Fragmento del texto
━━━━━━━━
Hacer política sería por antonomasia la manera de fingir que somos amigos, o que podemos serlo de cualquier persona, por más extraña que nos parezca. Yo no podría ser amigo de Donald Trump, por ejemplo: imaginemos que este hombre es un anciano peligroso y debe uno tratarlo desde el papel de enfermera, pero con autoridad a la hora de darle sus medicamentos. Ahora que propone cambiar el nombre del Golfo de México, recuerdo que los mexicanos ya vivimos el “América para los americanos”, del presidente James Monroe, hace casi doscientos años; y veinticinco años después, en 1848, México perdió la mitad de su territorio en manos de los llamados “americanos”.
Sin embargo, la prudencia y buena hipocresía deben imponerse. La denominada política correcta es el performance de una buena intención: una barca cuya tripulación, por lo regular entusiasta o dogmática, define el rumbo de la barca que nos es común. No me es ajeno el hecho de que los malhechores se ven a sí mismos también como salvadores del género humano o de su pequeño pueblo: “La idiotez es una enfermedad que les hace daño sólo a los demás”, dijo Mussolini.
━━━━━━━━
Material de estudio
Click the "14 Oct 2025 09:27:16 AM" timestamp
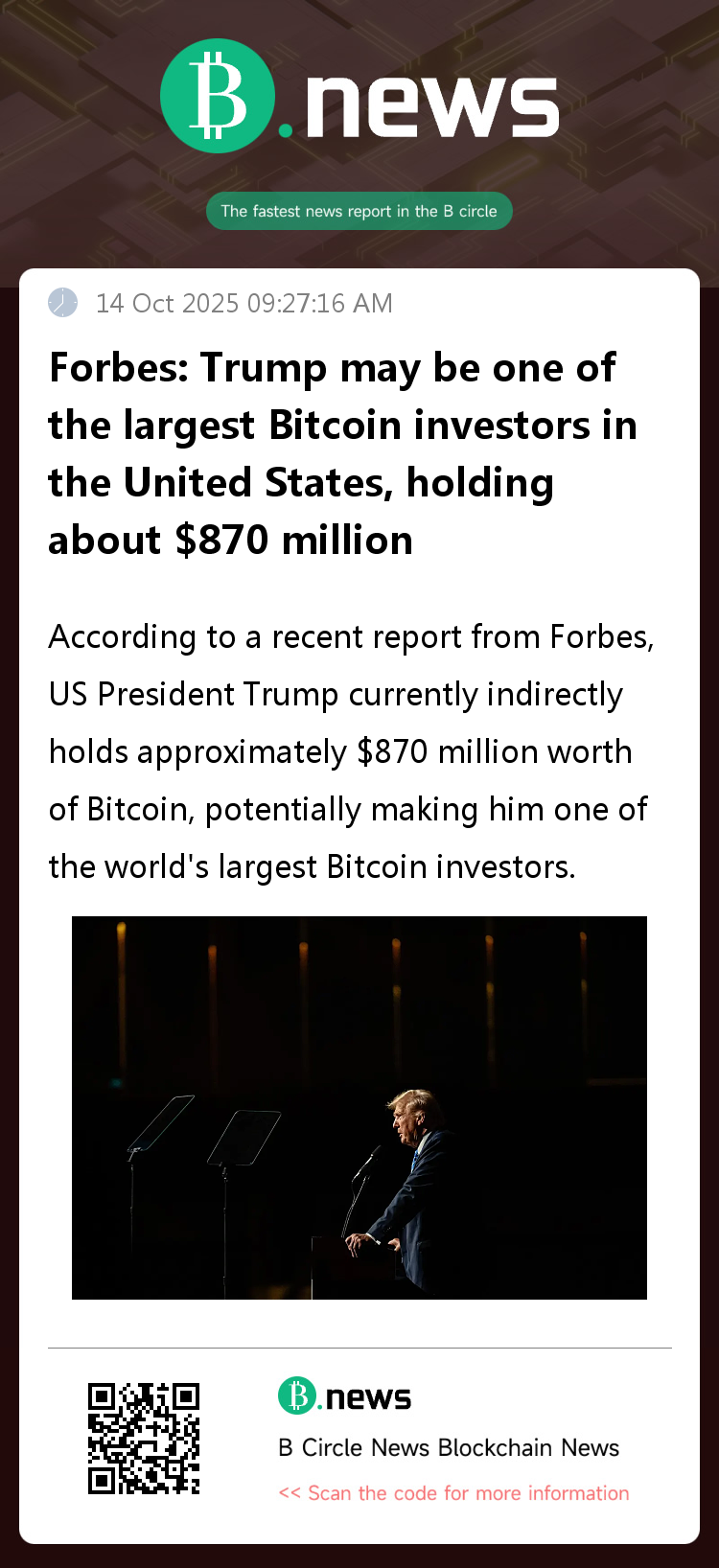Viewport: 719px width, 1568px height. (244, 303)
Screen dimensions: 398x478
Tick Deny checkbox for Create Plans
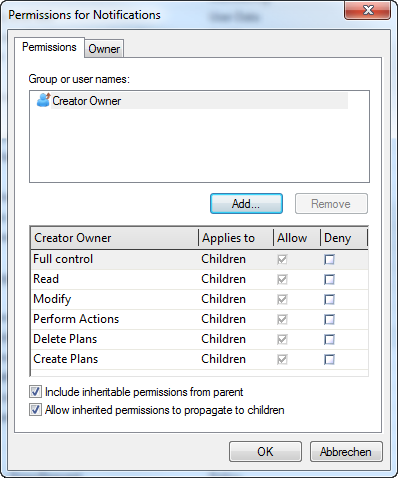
━━━━━━━━
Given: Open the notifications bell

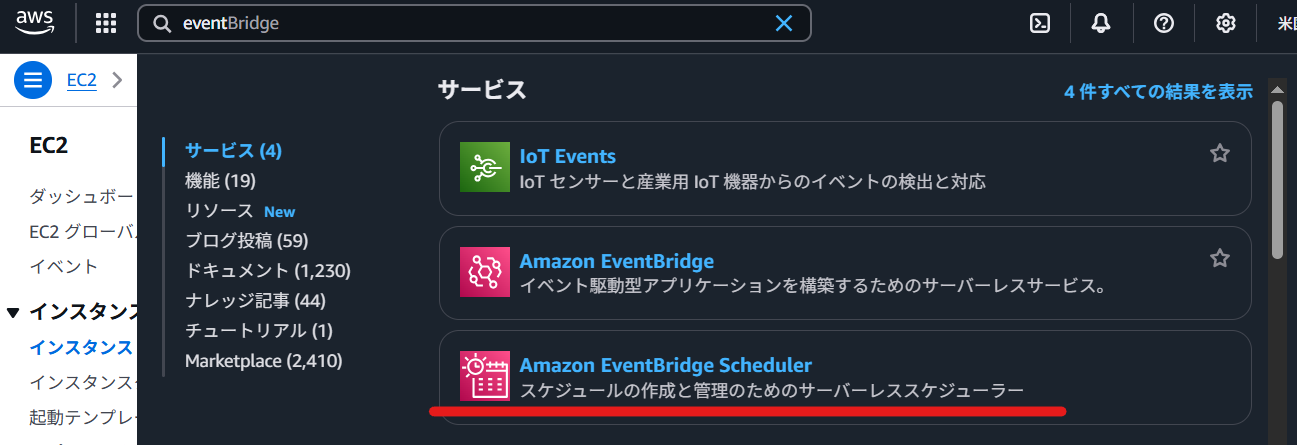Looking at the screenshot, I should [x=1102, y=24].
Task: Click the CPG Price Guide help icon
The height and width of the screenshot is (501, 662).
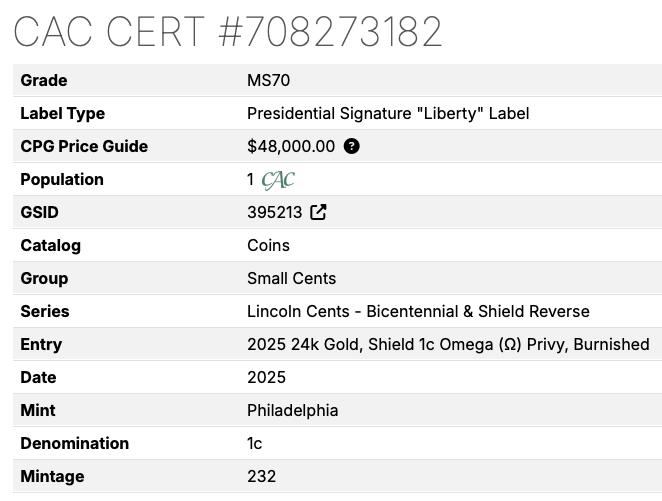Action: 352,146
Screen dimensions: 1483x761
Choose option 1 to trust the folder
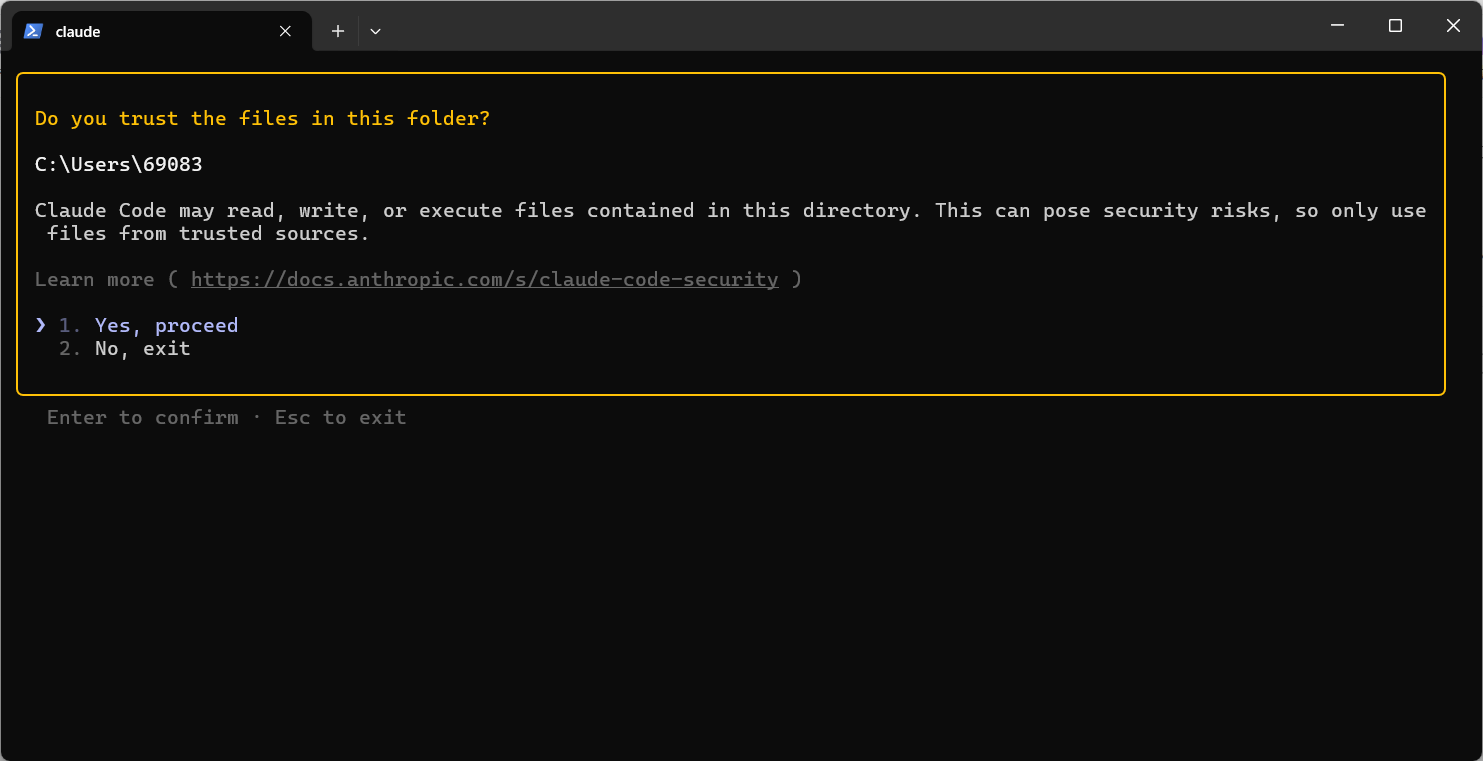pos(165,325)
━━━━━━━━
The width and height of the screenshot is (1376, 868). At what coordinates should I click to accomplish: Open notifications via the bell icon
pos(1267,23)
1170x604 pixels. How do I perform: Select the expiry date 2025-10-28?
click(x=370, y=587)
━━━━━━━━
Lo que se pide
¿Puedes proseguir el texto sobre la política como amistad fingida a partir de su última oración?

Espacio de respuesta
Esa corrección política contemporánea (que se encuentra dentro del ámbito de la política cultural) es una de las tantas formas con las que uno designa y se exige el buen comportamiento entre las personas. Creo que a nadie le es ajeno el hecho de que le hayan exigido un buen comportamiento en una o varias ocasiones, sea por sus modales, su ebriedad, su temperamento, su ignorancia o, de plano, su mala leche. La paradoja se presenta cuando portarse bien representa justo lo contrario o cuando se nos llama a ocupar un lugar en el redil, a respetar o cumplir ciertas reglas que son consideradas aceptables: te exigen hablar de cierta forma, evitar ciertas palabras y cumplir un contrato formado a través de la costumbre o el acuerdo, con el propósito de evitar el “caos moral”.
Aristóteles refiere la política a la ley, la justicia, la costumbre y la libertad. Escribe respecto a este tema que la ley es pura convención, garantía de no cometer mutua injusticia, sin que esta ley tenga el poder de que los ciudadanos sean buenos y justos. Yo estaría de acuerdo en que la ley es la consecuencia de la conversación, de la relación entre seres diferentes, de la literatura y la sensibilidad social; es decir, del lenguaje ligado a la imaginación, como detonador y consecuencia. El lenguaje no se despliega ante nosotros sin que nuestra imaginación sea su detonante: no es una herramienta ni un palo de escoba.
La política es una ética desplegada desde el lenguaje: un saber que consiste en hacer el bien en determinada circunstancia. Las definiciones sobran, y las acciones siempre nos resultan insuficientes para conciliar y ponernos de acuerdo en la naturaleza de un bien absoluto.
Sigamos: ¿qué clase de acción es la llamada corrección política que repiten las buenas conciencias, las comunidades llamadas a sí mismas progresistas? Es literatura limitada, hoy en el siglo XXI, ya que intenta vivir a costa de balbuceos retóricos y reduccionistas cuando llama al buen comportamiento. ¿La modestia se fue de vacaciones y hoy nos toca administrar la verdad?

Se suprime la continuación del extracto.